All companies, and especially those in the security business or whose business model is based on gathering, storing and processing information, can be tempted to tout one’s defenses as “the best,” “state of the art,” “industry-leading,” etc. More to the point, a marketing department is bound to use that kind of language. That language, however, is the basis for shareholder lawsuits, FTC enforcement actions and other problems. Here are three steps to take to ensure your cybersecurity statements aren’t what compound your misery after a breach.

  1. Don’t Let the Marketing Department Have the Final SayMost companies are very diligent in having attorneys review official investor statements, and of course sign off on SEC filings. But is every public-facing communication vetted? Increasingly, it should be. Even seemingly well-meaning statements, such as “we take your security very seriously” in a robo-response email can become problematic when missteps are uncovered.
  2. Audits Need to Include All Statements and Copy, Not Just PracticesIf this hasn’t been a corporate practice, make it one now. A cybersecurity audit should review all statements, of any kind, regarding security. This needs to go to the granular level, such as the copy on trade show banners and tchotchke giveaways, which almost certainly have not been previously vetted, and where it may be tempting to “have more fun” with the message. Puffery and humor will cost you considerably.

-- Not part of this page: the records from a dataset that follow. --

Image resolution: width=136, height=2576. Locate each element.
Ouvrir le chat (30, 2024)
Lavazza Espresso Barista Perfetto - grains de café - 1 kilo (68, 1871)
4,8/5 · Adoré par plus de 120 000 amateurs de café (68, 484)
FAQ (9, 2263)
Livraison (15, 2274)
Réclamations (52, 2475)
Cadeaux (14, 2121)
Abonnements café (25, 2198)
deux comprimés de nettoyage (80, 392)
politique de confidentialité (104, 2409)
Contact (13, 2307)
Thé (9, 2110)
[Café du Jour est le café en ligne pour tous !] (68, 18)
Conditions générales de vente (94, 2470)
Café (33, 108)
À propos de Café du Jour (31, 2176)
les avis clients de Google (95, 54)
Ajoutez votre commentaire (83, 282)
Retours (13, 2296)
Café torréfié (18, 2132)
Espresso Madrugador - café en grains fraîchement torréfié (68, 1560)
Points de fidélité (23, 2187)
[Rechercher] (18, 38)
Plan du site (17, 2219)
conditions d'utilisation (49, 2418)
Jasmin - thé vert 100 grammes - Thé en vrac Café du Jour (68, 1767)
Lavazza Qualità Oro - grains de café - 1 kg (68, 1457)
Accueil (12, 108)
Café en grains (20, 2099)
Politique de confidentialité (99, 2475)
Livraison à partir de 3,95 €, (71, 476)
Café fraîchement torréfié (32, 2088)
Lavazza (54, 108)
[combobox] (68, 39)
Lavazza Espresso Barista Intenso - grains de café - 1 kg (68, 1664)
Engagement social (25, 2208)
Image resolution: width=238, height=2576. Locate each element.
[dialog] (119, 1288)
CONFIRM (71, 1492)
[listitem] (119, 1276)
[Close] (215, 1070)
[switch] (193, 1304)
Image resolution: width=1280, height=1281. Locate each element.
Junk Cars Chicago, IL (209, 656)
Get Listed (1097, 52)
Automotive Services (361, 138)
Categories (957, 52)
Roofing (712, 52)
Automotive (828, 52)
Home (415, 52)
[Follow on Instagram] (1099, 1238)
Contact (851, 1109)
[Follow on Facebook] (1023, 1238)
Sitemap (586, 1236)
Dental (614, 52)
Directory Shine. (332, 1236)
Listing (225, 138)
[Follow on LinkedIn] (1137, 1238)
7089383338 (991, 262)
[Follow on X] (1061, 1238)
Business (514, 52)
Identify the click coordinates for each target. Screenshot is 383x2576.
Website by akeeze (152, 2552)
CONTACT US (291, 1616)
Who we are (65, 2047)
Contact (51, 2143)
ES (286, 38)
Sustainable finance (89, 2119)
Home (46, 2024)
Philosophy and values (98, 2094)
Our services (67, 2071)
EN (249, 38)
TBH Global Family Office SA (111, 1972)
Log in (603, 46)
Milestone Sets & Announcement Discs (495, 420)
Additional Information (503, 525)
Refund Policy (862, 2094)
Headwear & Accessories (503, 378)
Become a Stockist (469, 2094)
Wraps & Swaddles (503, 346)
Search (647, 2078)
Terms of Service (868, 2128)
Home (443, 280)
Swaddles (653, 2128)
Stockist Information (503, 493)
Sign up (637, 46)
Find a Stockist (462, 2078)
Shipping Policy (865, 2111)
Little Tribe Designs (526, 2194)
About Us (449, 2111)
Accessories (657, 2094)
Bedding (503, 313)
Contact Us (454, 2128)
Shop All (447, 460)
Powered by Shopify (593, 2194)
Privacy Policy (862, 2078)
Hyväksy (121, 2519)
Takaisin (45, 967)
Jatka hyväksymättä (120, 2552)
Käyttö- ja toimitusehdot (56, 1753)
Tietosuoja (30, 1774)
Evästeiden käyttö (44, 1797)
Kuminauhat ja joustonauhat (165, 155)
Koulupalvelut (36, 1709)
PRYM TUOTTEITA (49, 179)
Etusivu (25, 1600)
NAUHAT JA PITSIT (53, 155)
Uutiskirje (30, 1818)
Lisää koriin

  3. Educate the Board About What This Really Means for ThemEquifax may be a “first of its kind” litigation, but it is unlikely to be the last. Use this opportunity to educate your corporate board that this threat is real, and courts and regulators are not likely to forgive overly optimistic statements. You may not be able to avoid a breach, but you can avoid some of the aftershocks that complicate matters. This is the perfect example of how strong cybersecurity is often not about firewalls, but about common sense, day-to-day practices. Take the time to evaluate the current landscape and respond accordingly.

It’s hard to stay ahead of hackers. Security is often a patch-game of catch-up. But you can stay a step ahead of your colleagues. For public companies, statements of any kind that relate to cybersecurity merit the same scrutiny as your spam filter or firewall. Private companies with even remote hopes of going public should also employ these practices. Engrain them now, or pay later.